Now, let's see if everything is in order by seeing how many images are in both folders.

In [2]:
import os

files_list = []
for root, dirs, files in os.walk("./MLvsCNNimages/dataset/disliked"):
    for file in files:
        if file.endswith(".jpg") or file.endswith(".png") or file.endswith(".jpeg"):
            files_list.append(os.path.join(root, file))

file_count = len(files_list)
print("Disliked images: " + str(file_count))

files_list = []
for root, dirs, files in os.walk("./MLvsCNNimages/dataset/liked"):
    for file in files:
        if file.endswith(".jpg") or file.endswith(".png") or file.endswith(".jpeg"):
            files_list.append(os.path.join(root, file))

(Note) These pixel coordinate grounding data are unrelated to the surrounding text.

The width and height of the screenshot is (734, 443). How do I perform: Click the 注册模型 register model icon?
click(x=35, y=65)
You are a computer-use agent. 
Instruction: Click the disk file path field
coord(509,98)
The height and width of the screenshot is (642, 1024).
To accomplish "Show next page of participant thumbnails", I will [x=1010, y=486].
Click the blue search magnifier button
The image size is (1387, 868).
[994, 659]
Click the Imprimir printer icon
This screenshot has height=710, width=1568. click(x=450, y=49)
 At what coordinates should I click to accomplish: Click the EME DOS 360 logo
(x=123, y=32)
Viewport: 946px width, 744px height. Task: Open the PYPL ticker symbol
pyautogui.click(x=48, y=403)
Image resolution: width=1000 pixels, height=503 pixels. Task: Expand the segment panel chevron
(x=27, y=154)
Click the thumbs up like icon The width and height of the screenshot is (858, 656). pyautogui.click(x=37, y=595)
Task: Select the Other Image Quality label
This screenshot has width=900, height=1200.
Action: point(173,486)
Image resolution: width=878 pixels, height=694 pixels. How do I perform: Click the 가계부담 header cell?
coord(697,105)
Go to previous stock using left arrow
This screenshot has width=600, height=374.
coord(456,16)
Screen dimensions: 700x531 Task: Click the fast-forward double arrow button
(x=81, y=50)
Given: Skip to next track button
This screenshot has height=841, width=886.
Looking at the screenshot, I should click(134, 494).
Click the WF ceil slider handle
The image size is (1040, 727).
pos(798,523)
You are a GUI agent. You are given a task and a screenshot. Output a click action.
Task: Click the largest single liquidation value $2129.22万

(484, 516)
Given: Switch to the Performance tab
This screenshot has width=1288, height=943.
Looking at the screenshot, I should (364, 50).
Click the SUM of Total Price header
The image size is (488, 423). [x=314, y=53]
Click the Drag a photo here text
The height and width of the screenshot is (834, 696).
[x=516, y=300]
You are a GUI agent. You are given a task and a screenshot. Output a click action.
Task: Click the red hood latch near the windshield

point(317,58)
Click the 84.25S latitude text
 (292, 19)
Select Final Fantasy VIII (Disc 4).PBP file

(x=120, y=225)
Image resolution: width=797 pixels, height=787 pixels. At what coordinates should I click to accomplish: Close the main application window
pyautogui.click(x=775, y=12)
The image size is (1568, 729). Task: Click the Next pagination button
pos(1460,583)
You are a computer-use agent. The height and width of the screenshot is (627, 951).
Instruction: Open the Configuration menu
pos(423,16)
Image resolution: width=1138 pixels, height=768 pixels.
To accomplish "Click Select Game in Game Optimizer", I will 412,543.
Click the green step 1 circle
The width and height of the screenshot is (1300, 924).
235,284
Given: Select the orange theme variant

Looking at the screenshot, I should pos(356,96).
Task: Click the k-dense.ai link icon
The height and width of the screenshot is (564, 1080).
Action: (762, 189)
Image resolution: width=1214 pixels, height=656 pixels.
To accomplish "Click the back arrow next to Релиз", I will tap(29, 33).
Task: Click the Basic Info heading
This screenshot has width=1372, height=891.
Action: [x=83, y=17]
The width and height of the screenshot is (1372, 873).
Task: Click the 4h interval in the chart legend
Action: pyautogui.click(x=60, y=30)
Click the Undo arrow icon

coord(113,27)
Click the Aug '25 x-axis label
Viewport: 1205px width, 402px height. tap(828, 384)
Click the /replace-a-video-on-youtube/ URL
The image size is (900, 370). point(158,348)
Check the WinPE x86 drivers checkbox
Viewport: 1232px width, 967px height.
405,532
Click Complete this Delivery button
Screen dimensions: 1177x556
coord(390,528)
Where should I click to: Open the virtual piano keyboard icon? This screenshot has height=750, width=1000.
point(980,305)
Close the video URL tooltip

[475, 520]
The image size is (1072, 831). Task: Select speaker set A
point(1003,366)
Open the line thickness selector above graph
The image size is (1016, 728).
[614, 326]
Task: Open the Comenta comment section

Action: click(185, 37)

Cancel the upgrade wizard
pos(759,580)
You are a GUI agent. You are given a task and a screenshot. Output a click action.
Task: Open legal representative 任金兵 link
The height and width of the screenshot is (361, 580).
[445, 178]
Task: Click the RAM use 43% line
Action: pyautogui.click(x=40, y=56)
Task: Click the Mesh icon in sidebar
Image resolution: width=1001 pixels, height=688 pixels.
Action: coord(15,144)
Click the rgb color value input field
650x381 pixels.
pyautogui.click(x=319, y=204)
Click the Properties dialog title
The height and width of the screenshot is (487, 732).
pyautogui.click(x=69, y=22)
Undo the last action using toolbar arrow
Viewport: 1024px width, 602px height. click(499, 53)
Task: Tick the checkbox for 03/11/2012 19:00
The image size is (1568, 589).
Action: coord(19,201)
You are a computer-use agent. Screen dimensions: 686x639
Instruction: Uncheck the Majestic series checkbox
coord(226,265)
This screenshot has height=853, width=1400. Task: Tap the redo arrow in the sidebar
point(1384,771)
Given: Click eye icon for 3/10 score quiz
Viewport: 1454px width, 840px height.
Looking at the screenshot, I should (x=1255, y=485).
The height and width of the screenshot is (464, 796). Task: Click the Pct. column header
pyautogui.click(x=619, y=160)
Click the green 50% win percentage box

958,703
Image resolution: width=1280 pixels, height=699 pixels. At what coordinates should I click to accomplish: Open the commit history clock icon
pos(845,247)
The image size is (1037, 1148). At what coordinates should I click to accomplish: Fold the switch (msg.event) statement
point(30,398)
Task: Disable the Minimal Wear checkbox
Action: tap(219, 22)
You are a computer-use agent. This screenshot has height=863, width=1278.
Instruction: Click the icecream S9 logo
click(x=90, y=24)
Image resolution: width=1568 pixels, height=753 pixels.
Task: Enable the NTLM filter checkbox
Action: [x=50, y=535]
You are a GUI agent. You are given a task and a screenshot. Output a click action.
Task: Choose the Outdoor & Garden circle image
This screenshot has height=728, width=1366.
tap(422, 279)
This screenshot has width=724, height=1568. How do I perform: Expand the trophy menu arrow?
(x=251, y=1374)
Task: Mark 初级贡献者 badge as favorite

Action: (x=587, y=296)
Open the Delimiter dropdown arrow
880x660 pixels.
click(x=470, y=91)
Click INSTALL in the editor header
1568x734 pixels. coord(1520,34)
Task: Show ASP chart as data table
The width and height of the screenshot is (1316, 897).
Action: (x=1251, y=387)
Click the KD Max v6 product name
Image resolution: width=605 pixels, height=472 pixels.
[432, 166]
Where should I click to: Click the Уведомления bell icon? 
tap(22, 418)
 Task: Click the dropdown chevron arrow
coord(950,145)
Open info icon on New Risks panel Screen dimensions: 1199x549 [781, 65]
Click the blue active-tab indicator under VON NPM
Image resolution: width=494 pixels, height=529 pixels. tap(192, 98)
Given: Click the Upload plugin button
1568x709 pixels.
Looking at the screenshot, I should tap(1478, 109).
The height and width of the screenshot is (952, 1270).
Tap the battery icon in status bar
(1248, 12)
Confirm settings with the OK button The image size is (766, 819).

file_count = len(files_list)
print("Liked images: " + str(file_count))

Disliked images: 94
Liked images: 98


Import the images as dataset

In [3]:
import tensorflow as tf

data_dir = "./MLvsCNNimages/dataset"

batch_size = 10
img_height = 180
img_width = 180

train_ds = tf.keras.utils.image_dataset_from_directory(
    data_dir,
    validation_split=0.2,
    subset="training",
    seed=123,
    image_size=(img_height, img_width),
    batch_size=batch_size)

val_ds = tf.keras.utils.image_dataset_from_directory(
    data_dir,
    validation_split=0.2,
    subset="validation",
    seed=123,
    image_size=(img_height, img_width),
    batch_size=batch_size)


class_names = train_ds.class_names
print(class_names)

2023-01-13 12:51:32.878662: I tensorflow/core/platform/cpu_feature_guard.cc:193] This TensorFlow binary is optimized with oneAPI Deep Neural Network Library (oneDNN) to use the following CPU instructions in performance-critical operations:  AVX2 FMA
To enable them in other operations, rebuild TensorFlow with the appropriate compiler flags.
2023-01-13 12:51:33.835893: W tensorflow/stream_executor/platform/default/dso_loader.cc:64] Could not load dynamic library 'libcudart.so.11.0'; dlerror: libcudart.so.11.0: cannot open shared object file: No such file or directory
2023-01-13 12:51:33.835972: I tensorflow/stream_executor/cuda/cudart_stub.cc:29] Ignore above cudart dlerror if you do not have a GPU set up on your machine.
2023-01-13 12:51:34.014913: E tensorflow/stream_executor/cuda/cuda_blas.cc:2981] Unable to register cuBLAS factory: Attempting to register factory for plugin cuBLAS when one has already been registered

KeyboardInterrupt



Inspecting some images

In [None]:
import matplotlib.pyplot as plt

plt.figure(figsize=(10, 10))
for images, labels in train_ds.take(1):
    for i in range(9):
        ax = plt.subplot(3, 3, i + 1)
        plt.imshow(images[i].numpy().astype("uint8"))
        plt.title(class_names[labels[i]])
        plt.axis("off")


Configure the dataset for performance

In [None]:
 AUTOTUNE = tf.data.AUTOTUNE

train_ds = train_ds.cache().prefetch(buffer_size=AUTOTUNE)
val_ds = val_ds.cache().prefetch(buffer_size=AUTOTUNE)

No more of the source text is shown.